▶ What to do
Give the lines again exactly as they appear, beginning at the one with "This screenshot has height=870, width=1372." and ending at the last line of the records.

▶ Supplied data
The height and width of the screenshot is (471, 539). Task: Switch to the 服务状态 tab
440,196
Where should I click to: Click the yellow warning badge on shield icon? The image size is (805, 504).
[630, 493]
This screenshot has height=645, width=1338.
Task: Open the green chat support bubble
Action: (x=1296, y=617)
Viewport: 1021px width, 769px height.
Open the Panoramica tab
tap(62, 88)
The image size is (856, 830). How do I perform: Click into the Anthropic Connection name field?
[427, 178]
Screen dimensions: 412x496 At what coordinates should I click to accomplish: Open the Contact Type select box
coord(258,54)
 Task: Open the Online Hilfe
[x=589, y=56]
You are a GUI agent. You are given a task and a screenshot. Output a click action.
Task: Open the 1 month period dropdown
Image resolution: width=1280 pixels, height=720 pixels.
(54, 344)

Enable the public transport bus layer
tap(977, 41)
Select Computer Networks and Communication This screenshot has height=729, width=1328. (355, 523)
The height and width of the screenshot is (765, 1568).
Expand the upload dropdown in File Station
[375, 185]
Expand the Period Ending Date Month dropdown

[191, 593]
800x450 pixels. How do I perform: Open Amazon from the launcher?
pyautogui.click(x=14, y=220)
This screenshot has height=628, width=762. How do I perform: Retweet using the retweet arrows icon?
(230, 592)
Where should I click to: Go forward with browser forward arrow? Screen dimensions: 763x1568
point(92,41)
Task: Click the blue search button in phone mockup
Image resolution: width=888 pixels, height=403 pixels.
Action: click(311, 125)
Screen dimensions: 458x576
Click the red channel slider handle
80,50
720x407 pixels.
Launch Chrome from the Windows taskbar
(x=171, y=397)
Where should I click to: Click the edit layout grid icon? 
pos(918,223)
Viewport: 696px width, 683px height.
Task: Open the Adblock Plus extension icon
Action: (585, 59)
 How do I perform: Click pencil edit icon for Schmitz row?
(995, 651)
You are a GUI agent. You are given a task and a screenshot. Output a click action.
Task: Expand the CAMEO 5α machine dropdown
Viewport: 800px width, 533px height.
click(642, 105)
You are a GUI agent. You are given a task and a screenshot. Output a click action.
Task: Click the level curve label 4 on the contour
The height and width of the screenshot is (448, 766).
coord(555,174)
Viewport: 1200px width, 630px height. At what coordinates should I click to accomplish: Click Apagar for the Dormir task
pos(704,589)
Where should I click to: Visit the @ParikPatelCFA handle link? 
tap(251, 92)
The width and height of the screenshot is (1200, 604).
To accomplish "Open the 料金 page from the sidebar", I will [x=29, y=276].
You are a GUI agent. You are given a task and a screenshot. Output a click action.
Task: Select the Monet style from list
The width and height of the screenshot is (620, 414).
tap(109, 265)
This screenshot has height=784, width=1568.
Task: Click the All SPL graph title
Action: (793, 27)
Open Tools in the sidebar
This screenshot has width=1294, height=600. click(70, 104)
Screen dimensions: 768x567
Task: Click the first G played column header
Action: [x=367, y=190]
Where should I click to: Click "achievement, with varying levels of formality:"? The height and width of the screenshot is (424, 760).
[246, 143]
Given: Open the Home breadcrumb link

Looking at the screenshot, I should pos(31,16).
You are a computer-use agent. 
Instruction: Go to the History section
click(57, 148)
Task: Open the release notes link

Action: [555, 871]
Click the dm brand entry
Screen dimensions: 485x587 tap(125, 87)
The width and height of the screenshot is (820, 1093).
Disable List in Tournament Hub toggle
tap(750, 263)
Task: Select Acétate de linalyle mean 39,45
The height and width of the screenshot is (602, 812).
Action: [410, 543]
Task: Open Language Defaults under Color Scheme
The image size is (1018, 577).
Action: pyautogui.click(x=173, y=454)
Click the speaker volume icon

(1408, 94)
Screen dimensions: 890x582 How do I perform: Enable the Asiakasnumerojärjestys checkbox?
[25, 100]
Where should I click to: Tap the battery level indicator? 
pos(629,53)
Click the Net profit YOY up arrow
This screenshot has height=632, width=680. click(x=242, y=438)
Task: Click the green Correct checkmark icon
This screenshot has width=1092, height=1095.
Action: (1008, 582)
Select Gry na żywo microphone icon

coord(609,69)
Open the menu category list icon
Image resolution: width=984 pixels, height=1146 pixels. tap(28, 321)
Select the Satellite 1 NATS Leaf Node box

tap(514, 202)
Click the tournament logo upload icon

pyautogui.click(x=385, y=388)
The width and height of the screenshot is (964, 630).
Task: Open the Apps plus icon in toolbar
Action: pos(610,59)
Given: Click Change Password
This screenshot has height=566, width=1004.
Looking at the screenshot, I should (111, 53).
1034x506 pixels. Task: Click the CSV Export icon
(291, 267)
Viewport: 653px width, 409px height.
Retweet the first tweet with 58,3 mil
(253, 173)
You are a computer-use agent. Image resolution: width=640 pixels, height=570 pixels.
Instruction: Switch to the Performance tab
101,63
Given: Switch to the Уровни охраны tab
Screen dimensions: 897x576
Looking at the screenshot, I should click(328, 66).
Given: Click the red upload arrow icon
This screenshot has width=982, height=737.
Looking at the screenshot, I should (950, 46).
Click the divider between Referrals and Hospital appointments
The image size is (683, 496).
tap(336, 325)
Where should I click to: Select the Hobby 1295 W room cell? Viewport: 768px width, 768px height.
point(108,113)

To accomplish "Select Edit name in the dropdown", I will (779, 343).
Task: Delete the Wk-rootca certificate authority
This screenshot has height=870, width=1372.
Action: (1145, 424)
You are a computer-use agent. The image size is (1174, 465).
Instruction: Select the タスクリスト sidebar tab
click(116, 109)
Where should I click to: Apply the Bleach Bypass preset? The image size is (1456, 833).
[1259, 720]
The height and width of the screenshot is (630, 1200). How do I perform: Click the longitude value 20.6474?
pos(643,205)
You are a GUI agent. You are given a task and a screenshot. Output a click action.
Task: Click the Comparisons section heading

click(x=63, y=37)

▶ Result of this task
This screenshot has height=870, width=1372.
Action: (1145, 424)
You are a computer-use agent. The image size is (1174, 465).
Instruction: Select the タスクリスト sidebar tab
click(116, 109)
Where should I click to: Apply the Bleach Bypass preset? The image size is (1456, 833).
[1259, 720]
The height and width of the screenshot is (630, 1200). How do I perform: Click the longitude value 20.6474?
pos(643,205)
You are a GUI agent. You are given a task and a screenshot. Output a click action.
Task: Click the Comparisons section heading

click(x=63, y=37)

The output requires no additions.